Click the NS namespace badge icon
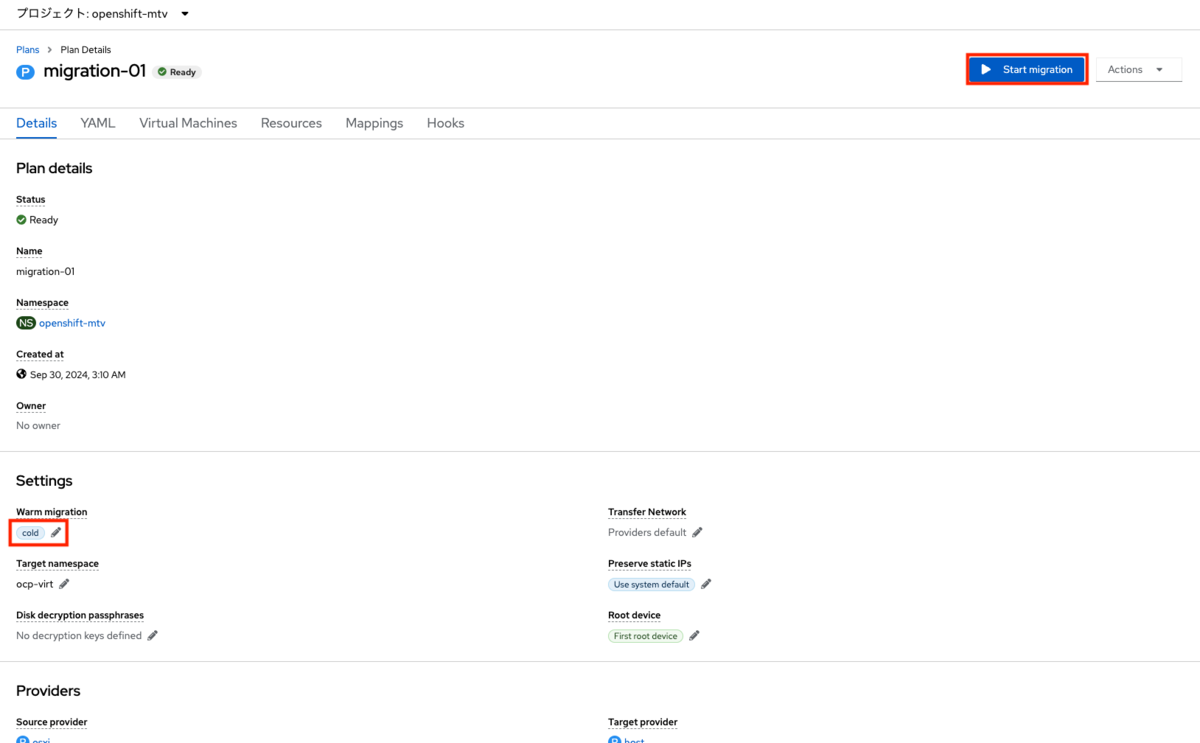 (x=25, y=322)
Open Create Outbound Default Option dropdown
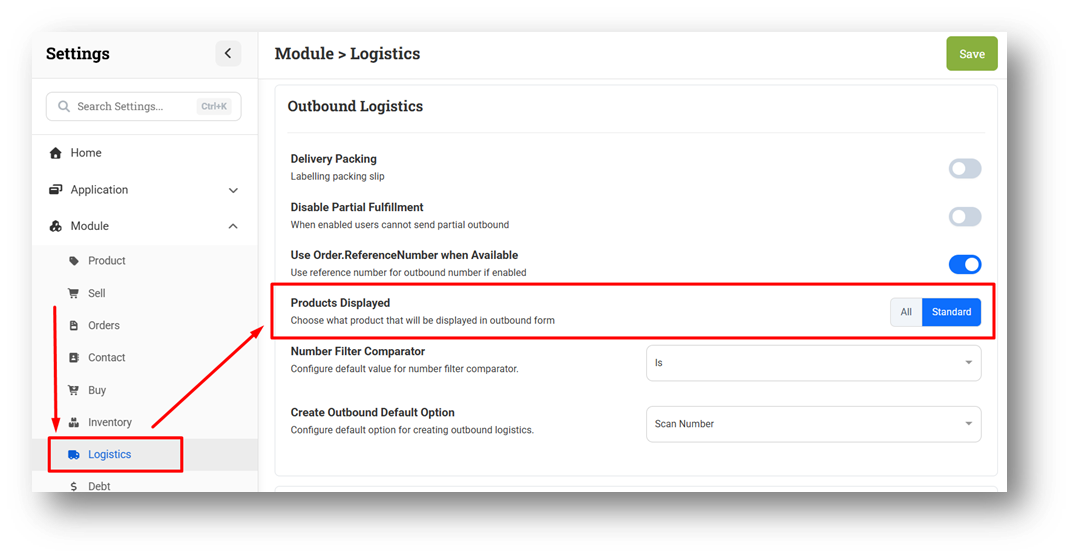This screenshot has width=1072, height=557. (813, 424)
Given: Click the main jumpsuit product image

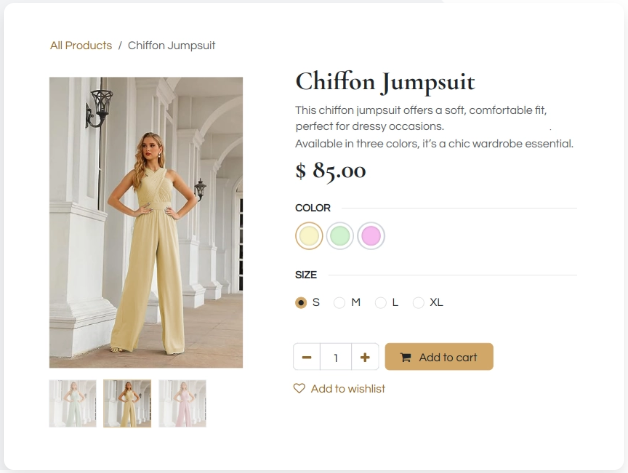Looking at the screenshot, I should coord(146,222).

—————

Yapılacak İş:
Yukarıdaki satırların tamamını iki sütunlu bir CSV olarak biçimlendirin. Sütun adları "girdi" ve "çıktı" olsun. Her satır için bir CSV satırı yazın: metni "girdi" sütununa, cevabı "çıktı" sütununa koyun. Her alanı tırnak içine alın, satır sonlarını boşluğa çevirin ve resimleri cevaba almayın.

Doğru Sonuç:
girdi,çıktı
"Click the NS namespace badge icon","(x=25, y=322)"
"Open Create Outbound Default Option dropdown","This screenshot has width=1072, height=557. (813, 424)"
"Given: Click the main jumpsuit product image","Looking at the screenshot, I should coord(146,222)."